[Exercise objective]
For the records below, work out the number of lines holding "under" and reply with only that.

[Stored data]

--------------------------------

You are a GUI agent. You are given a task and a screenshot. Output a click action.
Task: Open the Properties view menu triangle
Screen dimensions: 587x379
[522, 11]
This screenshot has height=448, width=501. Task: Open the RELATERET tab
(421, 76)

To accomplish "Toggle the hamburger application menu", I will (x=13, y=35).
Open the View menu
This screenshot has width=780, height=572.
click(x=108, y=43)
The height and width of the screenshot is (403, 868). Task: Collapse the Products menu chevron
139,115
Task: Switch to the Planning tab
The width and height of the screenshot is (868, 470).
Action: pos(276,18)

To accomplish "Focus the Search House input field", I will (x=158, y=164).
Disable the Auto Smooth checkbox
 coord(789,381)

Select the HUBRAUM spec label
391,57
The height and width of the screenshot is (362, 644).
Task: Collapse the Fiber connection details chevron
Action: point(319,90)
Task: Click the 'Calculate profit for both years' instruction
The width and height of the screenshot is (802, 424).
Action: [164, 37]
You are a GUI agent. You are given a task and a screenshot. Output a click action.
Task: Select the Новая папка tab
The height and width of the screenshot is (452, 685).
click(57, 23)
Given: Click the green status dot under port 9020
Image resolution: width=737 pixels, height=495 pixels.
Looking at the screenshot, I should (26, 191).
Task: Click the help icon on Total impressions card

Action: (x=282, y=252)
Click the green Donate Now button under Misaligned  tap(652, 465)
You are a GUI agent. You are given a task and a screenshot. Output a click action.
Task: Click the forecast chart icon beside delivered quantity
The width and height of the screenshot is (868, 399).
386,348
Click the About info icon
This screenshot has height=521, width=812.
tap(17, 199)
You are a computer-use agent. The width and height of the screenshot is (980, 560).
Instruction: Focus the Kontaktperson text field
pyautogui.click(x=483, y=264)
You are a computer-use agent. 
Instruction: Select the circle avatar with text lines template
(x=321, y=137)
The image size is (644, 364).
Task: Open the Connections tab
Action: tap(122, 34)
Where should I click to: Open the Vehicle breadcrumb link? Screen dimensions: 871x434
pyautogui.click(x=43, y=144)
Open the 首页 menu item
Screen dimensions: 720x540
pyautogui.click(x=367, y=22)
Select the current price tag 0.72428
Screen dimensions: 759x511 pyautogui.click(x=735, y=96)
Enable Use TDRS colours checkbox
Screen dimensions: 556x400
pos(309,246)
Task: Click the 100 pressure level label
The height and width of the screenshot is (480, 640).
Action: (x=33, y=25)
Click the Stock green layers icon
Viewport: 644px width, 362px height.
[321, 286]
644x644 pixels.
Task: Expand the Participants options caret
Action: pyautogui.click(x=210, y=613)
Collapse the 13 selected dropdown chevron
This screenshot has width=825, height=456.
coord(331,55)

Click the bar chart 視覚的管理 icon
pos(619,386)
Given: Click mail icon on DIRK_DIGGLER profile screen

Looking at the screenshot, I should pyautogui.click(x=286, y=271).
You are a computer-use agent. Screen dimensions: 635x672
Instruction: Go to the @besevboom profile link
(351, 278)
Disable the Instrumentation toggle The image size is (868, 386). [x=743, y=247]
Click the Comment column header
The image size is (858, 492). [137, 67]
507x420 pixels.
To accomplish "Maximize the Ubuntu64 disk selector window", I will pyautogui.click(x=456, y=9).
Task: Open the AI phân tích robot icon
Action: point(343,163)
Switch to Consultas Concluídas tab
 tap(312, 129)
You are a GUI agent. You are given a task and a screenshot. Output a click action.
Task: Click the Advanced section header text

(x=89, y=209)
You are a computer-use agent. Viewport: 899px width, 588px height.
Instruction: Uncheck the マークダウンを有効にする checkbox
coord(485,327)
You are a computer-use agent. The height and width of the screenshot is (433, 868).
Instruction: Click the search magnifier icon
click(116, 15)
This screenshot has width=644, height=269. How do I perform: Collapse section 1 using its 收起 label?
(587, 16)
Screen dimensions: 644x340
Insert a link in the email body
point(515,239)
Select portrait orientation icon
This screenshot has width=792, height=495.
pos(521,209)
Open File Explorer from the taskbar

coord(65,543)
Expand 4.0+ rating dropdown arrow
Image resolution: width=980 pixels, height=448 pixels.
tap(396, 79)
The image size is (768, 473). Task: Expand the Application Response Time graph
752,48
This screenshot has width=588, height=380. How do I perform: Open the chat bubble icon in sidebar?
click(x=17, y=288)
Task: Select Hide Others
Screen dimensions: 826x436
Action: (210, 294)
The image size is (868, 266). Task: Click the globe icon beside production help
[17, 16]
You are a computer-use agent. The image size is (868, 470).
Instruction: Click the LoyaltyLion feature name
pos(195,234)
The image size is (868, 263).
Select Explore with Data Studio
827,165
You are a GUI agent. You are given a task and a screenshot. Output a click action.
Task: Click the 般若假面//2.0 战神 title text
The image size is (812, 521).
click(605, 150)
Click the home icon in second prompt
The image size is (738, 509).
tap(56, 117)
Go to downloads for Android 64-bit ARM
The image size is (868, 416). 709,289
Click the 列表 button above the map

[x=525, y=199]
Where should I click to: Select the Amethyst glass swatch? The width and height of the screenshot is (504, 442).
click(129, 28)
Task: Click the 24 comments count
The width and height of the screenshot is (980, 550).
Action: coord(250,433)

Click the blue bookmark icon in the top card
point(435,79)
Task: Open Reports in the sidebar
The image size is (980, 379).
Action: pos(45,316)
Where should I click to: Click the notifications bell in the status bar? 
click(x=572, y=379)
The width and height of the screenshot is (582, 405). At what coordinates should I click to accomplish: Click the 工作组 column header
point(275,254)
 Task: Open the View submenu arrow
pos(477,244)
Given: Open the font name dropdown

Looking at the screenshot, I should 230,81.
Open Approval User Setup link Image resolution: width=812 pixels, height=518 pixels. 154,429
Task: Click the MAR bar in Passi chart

--------------------------------

[Response area]
2